WHAT YOU ARE ASKED TO DO: Copy every one of the records below, line for line, with no changes.

::::

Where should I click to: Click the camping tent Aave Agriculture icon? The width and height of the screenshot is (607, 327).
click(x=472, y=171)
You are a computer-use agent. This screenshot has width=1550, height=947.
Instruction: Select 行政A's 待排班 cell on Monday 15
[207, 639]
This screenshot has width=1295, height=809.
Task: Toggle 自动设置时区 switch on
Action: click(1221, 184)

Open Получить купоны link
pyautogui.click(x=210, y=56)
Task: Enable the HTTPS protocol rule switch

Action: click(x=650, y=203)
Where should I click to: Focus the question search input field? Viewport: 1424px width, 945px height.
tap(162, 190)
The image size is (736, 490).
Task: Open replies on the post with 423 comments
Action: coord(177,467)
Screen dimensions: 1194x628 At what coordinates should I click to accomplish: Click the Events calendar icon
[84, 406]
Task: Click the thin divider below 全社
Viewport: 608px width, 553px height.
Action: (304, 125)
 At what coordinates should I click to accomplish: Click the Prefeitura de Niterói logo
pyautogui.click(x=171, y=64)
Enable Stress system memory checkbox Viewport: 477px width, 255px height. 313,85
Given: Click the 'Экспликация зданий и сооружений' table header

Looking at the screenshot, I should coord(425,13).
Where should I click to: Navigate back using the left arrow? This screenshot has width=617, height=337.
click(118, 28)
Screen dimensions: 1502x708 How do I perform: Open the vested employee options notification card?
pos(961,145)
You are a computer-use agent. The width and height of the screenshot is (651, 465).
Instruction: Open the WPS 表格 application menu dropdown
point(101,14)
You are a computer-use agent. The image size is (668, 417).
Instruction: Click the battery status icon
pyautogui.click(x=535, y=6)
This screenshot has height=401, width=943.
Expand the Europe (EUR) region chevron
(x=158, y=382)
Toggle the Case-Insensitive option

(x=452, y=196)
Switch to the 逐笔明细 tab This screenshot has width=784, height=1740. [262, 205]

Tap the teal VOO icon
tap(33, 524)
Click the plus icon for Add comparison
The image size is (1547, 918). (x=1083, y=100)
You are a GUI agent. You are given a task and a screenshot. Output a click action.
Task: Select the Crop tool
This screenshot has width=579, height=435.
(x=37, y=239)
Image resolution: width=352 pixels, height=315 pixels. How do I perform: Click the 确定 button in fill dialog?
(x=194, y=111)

::::

TASK SOLUTION:
Where should I click to: Click the camping tent Aave Agriculture icon? The width and height of the screenshot is (607, 327).
click(x=472, y=171)
You are a computer-use agent. This screenshot has width=1550, height=947.
Instruction: Select 行政A's 待排班 cell on Monday 15
[207, 639]
This screenshot has width=1295, height=809.
Task: Toggle 自动设置时区 switch on
Action: click(1221, 184)

Open Получить купоны link
pyautogui.click(x=210, y=56)
Task: Enable the HTTPS protocol rule switch

Action: click(x=650, y=203)
Where should I click to: Focus the question search input field? Viewport: 1424px width, 945px height.
tap(162, 190)
The image size is (736, 490).
Task: Open replies on the post with 423 comments
Action: coord(177,467)
Screen dimensions: 1194x628 At what coordinates should I click to accomplish: Click the Events calendar icon
[84, 406]
Task: Click the thin divider below 全社
Viewport: 608px width, 553px height.
Action: (304, 125)
 At what coordinates should I click to accomplish: Click the Prefeitura de Niterói logo
pyautogui.click(x=171, y=64)
Enable Stress system memory checkbox Viewport: 477px width, 255px height. 313,85
Given: Click the 'Экспликация зданий и сооружений' table header

Looking at the screenshot, I should coord(425,13).
Where should I click to: Navigate back using the left arrow? This screenshot has width=617, height=337.
click(118, 28)
Screen dimensions: 1502x708 How do I perform: Open the vested employee options notification card?
pos(961,145)
You are a computer-use agent. The width and height of the screenshot is (651, 465).
Instruction: Open the WPS 表格 application menu dropdown
point(101,14)
You are a computer-use agent. The image size is (668, 417).
Instruction: Click the battery status icon
pyautogui.click(x=535, y=6)
This screenshot has height=401, width=943.
Expand the Europe (EUR) region chevron
(x=158, y=382)
Toggle the Case-Insensitive option

(x=452, y=196)
Switch to the 逐笔明细 tab This screenshot has width=784, height=1740. [262, 205]

Tap the teal VOO icon
tap(33, 524)
Click the plus icon for Add comparison
The image size is (1547, 918). (x=1083, y=100)
You are a GUI agent. You are given a task and a screenshot. Output a click action.
Task: Select the Crop tool
This screenshot has width=579, height=435.
(x=37, y=239)
Image resolution: width=352 pixels, height=315 pixels. How do I perform: Click the 确定 button in fill dialog?
(x=194, y=111)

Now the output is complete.